Techno-economic-environmental study and artificial intelligence-assisted optimization of a multigeneration power plant based on a gas turbine cycle along with a hydrogen liquefaction unit

Abstract

According to the literature, there is a research gap concerning the practical heat recovery in solar-driven systems that have the capability to produce liquid hydrogen. In this study, an innovative combination of dual-loop solar-driven organic Rankine cycle and liquefied natural gas (LNG) heat recovery is designed to produce and liquefy hydrogen. The proposed system includes parabolic trough solar collectors (PTSCs), a Rankine cycle, a dual-loop organic Rankine cycle, LNG regasification process, proton exchange membrane (PEM) electrolyzer, and Claude hydrogen liquefaction cycle. A data-driven method is developed to analyze the system from techno-economic and environmental perspectives. The results show that LNG energy recovery improves the liquefaction work by as much as 7.96 kWh/kgH2. It is also concluded that the optimum compaction pressure range for the liquefaction cycle is 4.67 MPa, which is associated with better results.

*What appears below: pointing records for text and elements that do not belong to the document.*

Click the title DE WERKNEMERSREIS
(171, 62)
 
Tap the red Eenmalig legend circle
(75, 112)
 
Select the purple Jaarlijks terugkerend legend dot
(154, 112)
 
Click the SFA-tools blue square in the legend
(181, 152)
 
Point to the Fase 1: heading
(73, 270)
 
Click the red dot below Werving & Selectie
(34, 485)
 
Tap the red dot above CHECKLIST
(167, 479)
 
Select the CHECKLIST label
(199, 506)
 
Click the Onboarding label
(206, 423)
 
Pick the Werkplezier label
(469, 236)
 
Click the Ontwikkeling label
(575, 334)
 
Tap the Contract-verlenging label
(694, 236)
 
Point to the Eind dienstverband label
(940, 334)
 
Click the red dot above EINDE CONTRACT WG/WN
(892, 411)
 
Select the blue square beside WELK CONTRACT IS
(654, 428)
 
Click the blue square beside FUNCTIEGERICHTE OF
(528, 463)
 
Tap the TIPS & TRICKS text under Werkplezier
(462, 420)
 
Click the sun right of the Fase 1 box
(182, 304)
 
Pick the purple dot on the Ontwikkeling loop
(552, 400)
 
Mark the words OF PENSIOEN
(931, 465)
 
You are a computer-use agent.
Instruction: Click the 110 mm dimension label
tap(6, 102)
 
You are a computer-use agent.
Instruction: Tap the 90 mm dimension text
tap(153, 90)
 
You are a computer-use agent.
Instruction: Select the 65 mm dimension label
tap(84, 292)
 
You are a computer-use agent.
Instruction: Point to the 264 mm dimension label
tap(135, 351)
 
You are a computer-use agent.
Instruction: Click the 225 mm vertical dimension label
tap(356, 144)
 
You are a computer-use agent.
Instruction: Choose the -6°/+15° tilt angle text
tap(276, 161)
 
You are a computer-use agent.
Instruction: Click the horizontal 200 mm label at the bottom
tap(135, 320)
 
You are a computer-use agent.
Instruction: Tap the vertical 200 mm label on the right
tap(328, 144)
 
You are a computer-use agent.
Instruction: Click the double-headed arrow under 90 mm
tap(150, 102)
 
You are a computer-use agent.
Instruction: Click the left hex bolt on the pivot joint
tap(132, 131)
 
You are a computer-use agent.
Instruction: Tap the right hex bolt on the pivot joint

In these conditions, liquefaction work, liquefaction Coefficient of Performance (COP), and liquefaction exergy efficiency are 164.6 kJ/kg, 0.157 and 17.05%, respectively. To find optimum operating conditions, a supervised learning approach is applied to the developed code and the trained network is optimized using the genetic algorithm (GA). The optimization results reveal that a 10.98 $/h increase in total cost rate causes an 18% improvement in hydrogen production rate.